Paula gave me her patented “You’re an idiot” look (reserved for those rare occasions I do something really stupid, like open my mouth).

“It’s right in front of you.”

“Where?”

“There.” She pointed to a white bowl and was indeed in front of me.

I peered inside. I saw no jellied cranberry sauce. All I saw was this dark purple glop, these irregularly sized chunks of, of …

Jellied cranberry sauce.

How could this have happened? How can you take one of nature’s most perfect foods and utterly destroy it like this? Why not put a four-cylinder engine in a Ferrari? Or paint the Golden Gate Bridge a UPS brown? Or open a Wal-Mart inside the Louvre?

“What the hell happened to it?” I said. “Did it tick you off somehow, causing you to beat it into submission? Did you use it to release your suppressed anger at your family? Or is this just another case of cranberry abuse?”

I expected a logical, well-thought-out explanation, an answer that would cause me to nod my head in agreement and say, yes, I understand, it was the only thing to do.

“I couldn’t get it out of the can,” she blurted. “I had to scoop it, so there you go.”

“What?” I said. “You couldn’t get it out of the can? That’s it?”

“Yeah. What else do you want?

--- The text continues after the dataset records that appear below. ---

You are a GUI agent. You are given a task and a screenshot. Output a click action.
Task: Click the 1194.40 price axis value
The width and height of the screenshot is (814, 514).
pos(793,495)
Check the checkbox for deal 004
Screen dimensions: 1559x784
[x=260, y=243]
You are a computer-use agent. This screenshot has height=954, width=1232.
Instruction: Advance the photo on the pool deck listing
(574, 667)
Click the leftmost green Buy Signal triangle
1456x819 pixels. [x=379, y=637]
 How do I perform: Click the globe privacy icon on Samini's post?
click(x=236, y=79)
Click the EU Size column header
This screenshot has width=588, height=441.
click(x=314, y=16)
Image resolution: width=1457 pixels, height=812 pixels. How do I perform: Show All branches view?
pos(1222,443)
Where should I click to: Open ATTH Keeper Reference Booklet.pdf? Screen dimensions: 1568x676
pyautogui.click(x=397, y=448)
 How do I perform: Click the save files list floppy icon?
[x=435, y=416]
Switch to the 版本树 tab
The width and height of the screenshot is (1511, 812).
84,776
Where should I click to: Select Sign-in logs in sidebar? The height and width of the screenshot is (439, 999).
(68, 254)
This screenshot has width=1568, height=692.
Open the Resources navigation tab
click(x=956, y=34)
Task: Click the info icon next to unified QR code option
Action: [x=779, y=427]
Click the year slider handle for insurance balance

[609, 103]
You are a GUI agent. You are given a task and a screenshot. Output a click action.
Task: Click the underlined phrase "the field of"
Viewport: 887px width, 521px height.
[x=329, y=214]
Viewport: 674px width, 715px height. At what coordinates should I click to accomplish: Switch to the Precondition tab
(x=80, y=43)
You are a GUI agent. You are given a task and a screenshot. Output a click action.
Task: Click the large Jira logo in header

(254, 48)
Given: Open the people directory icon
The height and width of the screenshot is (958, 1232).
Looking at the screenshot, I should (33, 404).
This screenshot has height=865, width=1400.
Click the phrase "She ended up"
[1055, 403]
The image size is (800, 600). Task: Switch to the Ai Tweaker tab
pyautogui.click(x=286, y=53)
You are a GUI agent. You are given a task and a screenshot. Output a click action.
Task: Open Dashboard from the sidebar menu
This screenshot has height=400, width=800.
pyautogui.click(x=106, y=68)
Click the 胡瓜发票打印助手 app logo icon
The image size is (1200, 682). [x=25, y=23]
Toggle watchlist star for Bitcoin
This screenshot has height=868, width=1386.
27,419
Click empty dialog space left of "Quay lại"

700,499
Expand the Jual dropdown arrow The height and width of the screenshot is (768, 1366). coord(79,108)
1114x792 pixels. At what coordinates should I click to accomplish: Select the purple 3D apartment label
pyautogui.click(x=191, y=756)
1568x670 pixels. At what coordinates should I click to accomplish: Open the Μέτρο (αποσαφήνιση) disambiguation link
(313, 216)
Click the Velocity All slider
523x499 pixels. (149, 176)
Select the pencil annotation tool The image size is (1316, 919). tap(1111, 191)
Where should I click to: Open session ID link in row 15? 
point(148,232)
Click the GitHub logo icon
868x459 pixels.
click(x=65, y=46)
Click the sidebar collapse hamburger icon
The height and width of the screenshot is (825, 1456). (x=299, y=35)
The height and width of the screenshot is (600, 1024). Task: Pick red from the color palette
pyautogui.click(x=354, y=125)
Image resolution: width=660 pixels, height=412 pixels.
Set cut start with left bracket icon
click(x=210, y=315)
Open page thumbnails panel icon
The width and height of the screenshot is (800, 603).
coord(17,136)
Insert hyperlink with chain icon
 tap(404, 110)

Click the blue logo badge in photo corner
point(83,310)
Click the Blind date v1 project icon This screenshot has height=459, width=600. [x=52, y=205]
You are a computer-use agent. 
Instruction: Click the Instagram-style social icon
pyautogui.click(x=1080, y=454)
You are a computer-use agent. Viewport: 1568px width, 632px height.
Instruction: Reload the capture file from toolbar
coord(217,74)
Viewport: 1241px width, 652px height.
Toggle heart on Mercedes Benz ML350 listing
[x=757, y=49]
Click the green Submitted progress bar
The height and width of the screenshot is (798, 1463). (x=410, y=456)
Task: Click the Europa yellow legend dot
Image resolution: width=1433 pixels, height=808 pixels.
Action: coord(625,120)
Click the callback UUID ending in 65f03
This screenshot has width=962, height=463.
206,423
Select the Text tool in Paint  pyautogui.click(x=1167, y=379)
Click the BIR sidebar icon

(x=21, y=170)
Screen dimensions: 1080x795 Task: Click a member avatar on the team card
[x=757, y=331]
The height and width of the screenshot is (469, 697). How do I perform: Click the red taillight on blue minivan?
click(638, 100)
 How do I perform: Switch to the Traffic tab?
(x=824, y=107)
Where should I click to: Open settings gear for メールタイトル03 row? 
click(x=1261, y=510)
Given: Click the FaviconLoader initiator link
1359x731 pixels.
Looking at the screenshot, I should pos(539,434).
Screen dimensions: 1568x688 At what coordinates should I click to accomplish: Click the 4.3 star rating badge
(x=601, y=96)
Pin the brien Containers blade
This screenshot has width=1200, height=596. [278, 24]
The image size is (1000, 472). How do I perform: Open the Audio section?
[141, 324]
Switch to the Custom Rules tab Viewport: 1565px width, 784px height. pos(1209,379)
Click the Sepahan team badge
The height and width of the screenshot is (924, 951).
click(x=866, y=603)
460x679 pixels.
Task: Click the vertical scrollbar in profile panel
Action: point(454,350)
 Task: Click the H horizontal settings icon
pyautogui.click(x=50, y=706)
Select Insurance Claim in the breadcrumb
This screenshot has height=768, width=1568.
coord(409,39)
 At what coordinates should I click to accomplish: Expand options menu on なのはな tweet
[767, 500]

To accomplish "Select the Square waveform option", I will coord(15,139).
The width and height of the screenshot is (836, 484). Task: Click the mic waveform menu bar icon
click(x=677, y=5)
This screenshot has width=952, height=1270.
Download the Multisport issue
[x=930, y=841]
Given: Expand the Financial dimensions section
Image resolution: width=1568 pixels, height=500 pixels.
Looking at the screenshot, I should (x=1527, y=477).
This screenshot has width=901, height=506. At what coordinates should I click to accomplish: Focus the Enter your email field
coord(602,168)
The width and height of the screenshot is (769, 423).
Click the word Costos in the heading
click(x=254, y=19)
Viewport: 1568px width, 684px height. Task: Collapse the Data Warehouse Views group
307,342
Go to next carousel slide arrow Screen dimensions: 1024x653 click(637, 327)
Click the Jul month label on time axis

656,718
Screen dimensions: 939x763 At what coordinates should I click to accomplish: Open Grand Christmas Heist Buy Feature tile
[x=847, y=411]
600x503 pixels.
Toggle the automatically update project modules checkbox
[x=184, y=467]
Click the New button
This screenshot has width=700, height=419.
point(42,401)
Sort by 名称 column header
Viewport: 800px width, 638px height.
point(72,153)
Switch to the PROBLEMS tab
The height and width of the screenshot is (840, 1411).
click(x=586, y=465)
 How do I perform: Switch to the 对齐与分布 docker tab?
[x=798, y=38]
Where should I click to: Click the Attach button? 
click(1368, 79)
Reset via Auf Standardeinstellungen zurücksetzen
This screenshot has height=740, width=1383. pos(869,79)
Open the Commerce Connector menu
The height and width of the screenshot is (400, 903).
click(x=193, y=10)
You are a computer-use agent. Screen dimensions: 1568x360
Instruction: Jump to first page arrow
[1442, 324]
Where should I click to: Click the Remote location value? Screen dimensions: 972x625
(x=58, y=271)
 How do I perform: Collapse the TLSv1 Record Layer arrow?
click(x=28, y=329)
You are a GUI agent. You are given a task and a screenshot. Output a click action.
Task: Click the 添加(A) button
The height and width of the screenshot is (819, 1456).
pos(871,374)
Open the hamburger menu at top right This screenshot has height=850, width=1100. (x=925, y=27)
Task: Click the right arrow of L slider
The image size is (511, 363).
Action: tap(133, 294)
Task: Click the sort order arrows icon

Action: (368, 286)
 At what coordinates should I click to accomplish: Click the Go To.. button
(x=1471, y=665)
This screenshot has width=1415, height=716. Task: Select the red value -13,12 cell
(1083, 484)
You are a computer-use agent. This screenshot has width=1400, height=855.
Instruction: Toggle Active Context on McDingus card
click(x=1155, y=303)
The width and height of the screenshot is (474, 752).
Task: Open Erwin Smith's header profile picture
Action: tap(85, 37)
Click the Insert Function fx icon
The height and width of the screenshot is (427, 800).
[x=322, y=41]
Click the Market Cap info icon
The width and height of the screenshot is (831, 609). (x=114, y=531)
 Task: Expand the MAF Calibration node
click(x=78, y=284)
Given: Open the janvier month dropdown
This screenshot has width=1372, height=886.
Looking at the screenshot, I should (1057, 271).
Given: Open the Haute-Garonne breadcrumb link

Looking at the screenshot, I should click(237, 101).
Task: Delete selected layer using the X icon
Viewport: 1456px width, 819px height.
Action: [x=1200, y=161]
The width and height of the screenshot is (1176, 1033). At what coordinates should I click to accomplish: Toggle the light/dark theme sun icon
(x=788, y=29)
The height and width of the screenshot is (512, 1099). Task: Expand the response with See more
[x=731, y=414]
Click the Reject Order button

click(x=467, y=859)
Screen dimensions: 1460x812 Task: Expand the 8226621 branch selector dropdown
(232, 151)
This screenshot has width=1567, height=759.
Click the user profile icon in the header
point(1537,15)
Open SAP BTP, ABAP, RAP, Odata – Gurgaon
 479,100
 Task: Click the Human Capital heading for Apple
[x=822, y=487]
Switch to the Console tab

The spoon’s right next to it.”

I was, of course, still grieving.

“There must have been a way to remove it from the can without destroying it like this, turning it into cranberry gruel,” I said. “I mean, you open the can, use a can opener to open a few holes at the bottom and it slides right out. Then you slice it. That allows those at the table to pick their favorite slices, like the ones that have the indentation from the can, because those are always the best because those ridges just burst with flavor.”

“You’re rambling. Get over it.”

“But how can you do something like this? Did you even think before you started hacking at it? As you tossed it into the bowl, didn’t the unappealing nature give you a clue that what you were doing was just plain wrong?”

“Look,” she said, “I know how to get cranberry sauce out of the can. But the cans are different now. They’re molded at the bottom so there’s no way you can use a can opener on the bottom. There’s no lip. So you have to scoop it out.”

My mind raced with alternatives.

“Why couldn’t you poke the bottom with a knife? Or an icepick? A screwdriver, yeah, a Phillips head, that would have been perfect. A couple of pokes and that baby slides right out of there like pulling your-“

I don’t need to finish that sentence like I did at the table. Suffice to say the F-bomb quickly took a back seat to, well, let’s just say Paula’s mom was well aware of the euphemisms for male and female genitalia.